The Ohio State University College of Mathematical & Physical Sciences Department of Astronomy |
Attendees: Andy Gould, Jason Eastman, Jerry Mason, Ray Gonzalez, Tom O'Brien, Dan Pappalardo, Ross Zhelem, Bruce Atwood, Paul Martini, & Rick Pogge.
MODS Enclosure
All of the parts for the framework for the MODS1 enclosure have arrived from item and assembly has begun in the shop downstairs. We can expect to see the completed framework by the end of July.
MODS Optics
Ross had no news from SOML on red corrector lens progress but was planning to have a talk with Steve Miller later in the week and he would update us next week.

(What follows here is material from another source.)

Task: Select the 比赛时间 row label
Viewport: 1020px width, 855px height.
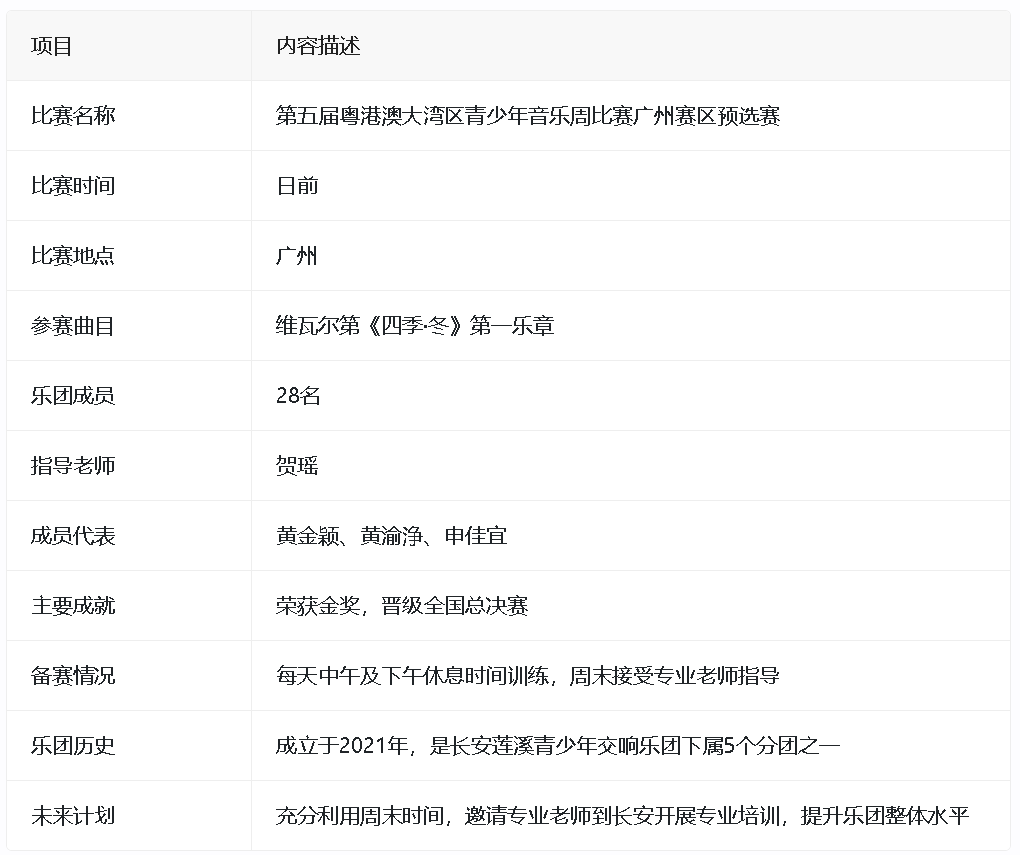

Other optics progress briefs:
MODS Electronics
Dan completed his power budget analysis for the lamp control box, now including the IMCS IR laser unit. The IMCS laser dissipates 5W at 50% duty cycle. All the other systems combined add only 2.5W, so this looks very good for passive cooling, reducing the amount of extra glycol plumbing required on the instrument.
The current lamp box conceptual design includes a WAGO node and 24V power supply, which looks to be a very good solution for controlling the lamps. It becomes a separate network node and is separate from the IEBs, so we don't have to worry about properly swapping and rewiring the lamp controls if we have to swap out an IEB on the mountain. Dan is now proceeding to the detailed design and purchasing of the test parts.

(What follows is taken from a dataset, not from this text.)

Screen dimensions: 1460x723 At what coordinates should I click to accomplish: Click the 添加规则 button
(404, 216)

The only sticky bit is that the ThorLabs IR laser we are using for the IMCS is only rated for operation at ambient temperatures between 15-35C. We are talking with technical service people at ThorLabs to better understand how this spec was set, and in the meantime Dan is setting for a cold-soak test to run the laser at -20C in the freezer.
MODS Software
Ray reports that he has been running 9 mechanisms simultanously with the 16-axis IEB#1 in the lab without problems. The software is fine, and he is proceeding to various failure tests, as well as tests involving defeating the hardware interlock for the AGW Stage and Calibration Tower to thoroughly test the backup software interlock. To continue with the multi-mechanism tests, Ray needs to get telemetry on the drive power supply voltage and current through the WAGO units. Dan has been tasked with setting this up.
PLC coding for the MicroLynx controllers is going well, but some issues have emerged between the initial lab checkout coding done by the engineers and the "production" coding for the final control system. The final production coding is more like a state machine, whereas the test coding tends to be more interactive, and uses subroutines in ways that don't work well in a state-machine architecture.
MODS CCDs
Bruce reports that Phil has been making excellent progress on the Altera communications issues, with help from technical experts at Altera (he finally got through to the right engineer). The USB interface is now working very well. They are getting very close to running an actual system to prototype the MkIX digital interface and clock bias boards.
After the meeting, we are invited to look at the mechanical sample 3x8K CCD in Bruce's lab.